Big Data – A New Advantage

  Since it has come to light, big data is becoming an incredibly important way that companies are outperforming each other. Even new entrants into the market are going to be able to leverage strategies that data has found in order to compete, innovate, and attain real value. This will be the way that all the different companies, new and established, will compete on the same level.

  There are already examples of this competition everywhere. In the healthcare industry, data pioneers are looking at the outcomes of some pharmaceuticals that are widely prescribed. From the analysis of the results, they learned that there were risks and benefits that had not been seen in the limited trials that companies had run with the pharmaceuticals.

  There are other industries that are using the sensors in their products to gain data that they can use. This can be seen in children’s toys, large-scale industrial goods, and so many others. The data that they gather show how the products are used in real life. With this data, companies can make improvements on the products based on how people are really using them. This will make these products so much better for the future users.

  Big data is going to help create new growth opportunities and create new companies that specialize in aggregating and analyzing data. There’s a good proportion of companies that will sit right in the middle of flowing information. They’ll be receiving information and data that comes from many sources just to analyze it. Managers and company leaders that are thinking ahead need to start creating and finding new ways to make their companies capable of dealing with big data. People that do so will need to be especially aggressive about it.

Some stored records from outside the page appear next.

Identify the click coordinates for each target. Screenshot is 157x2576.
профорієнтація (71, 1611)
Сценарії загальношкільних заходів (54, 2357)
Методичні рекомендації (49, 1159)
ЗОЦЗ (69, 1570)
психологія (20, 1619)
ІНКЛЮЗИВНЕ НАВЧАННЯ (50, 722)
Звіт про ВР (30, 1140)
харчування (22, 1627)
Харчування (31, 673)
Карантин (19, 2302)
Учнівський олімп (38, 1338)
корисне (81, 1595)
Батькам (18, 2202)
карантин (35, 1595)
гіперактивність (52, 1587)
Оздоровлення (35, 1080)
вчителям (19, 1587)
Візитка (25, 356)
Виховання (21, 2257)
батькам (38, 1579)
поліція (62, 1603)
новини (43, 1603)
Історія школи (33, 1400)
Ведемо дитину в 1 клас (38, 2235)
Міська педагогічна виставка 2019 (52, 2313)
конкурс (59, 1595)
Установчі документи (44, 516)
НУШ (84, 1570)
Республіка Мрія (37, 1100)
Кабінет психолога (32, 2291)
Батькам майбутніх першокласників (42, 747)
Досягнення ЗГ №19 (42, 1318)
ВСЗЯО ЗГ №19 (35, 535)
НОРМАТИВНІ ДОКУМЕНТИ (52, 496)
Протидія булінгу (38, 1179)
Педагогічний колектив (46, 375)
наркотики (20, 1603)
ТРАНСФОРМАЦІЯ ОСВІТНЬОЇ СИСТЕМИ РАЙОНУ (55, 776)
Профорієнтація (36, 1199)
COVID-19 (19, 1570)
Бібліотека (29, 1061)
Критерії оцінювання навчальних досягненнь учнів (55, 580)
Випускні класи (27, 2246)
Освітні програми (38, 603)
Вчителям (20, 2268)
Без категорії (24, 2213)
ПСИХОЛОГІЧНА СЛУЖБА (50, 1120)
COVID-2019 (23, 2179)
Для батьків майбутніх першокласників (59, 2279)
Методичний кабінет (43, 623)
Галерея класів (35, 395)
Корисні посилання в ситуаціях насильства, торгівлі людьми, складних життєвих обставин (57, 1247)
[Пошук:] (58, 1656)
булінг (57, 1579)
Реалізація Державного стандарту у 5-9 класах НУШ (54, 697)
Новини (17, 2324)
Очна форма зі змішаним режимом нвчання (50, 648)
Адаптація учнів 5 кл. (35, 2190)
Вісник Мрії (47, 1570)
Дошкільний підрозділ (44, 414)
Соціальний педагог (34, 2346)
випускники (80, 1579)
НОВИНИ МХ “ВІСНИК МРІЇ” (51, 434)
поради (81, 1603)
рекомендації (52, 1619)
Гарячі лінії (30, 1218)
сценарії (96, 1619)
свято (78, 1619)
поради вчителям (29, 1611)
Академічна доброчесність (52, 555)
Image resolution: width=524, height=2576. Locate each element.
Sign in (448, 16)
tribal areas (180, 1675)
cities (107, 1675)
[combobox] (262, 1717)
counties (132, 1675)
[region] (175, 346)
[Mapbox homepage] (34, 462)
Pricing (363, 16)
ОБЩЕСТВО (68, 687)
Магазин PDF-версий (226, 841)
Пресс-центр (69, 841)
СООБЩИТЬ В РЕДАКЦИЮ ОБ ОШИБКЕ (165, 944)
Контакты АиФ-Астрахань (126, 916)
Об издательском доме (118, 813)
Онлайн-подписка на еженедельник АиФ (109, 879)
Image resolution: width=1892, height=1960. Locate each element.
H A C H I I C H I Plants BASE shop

  It’s important to realize that not only the amount of big data but the high frequency and real-time nature of data as well. There’s the idea of “nowcasting” around right now. This process is estimating metrics right away. These metrics can be things like consumer confidence. Knowing that information so soon used to be impossible and only something that could be done after a while. “Nowcasting” is being used more and more, adding a lot of potential to the ways that companies predict things.

  The high frequency of the data will allow users to try to test theories and analyze the results in ways that they were incapable of before. There have been studies of major industries that have found ways that big data can be used:

  1. Big data can unlock serious value for industries because it makes information transparent. There is a lot of data that isn’t being recorded and stored. There is still a lot of information that cannot be found as well. There are people that are spending a quarter of their time looking for extremely specific data and then storing it, sometimes in a digital space. There’s a lot of inefficiency in this work right now. More and more companies are storing data from transactions online, these people are able to collect tons of accurate and detailed information about everything. They can find out inventory and even the number of sick days that people are taking. Some companies are already using this data collection and analysis to do experiments and see how they can make better-informed management decisions. Big data allows companies to put their customers into smaller groups. This will allow them to tailor the services and products that they are offering. More sophisticated analytics are also allowing for better decision making to happen. There are fewer risks and bring light to information and insights that might not have seen the light of day.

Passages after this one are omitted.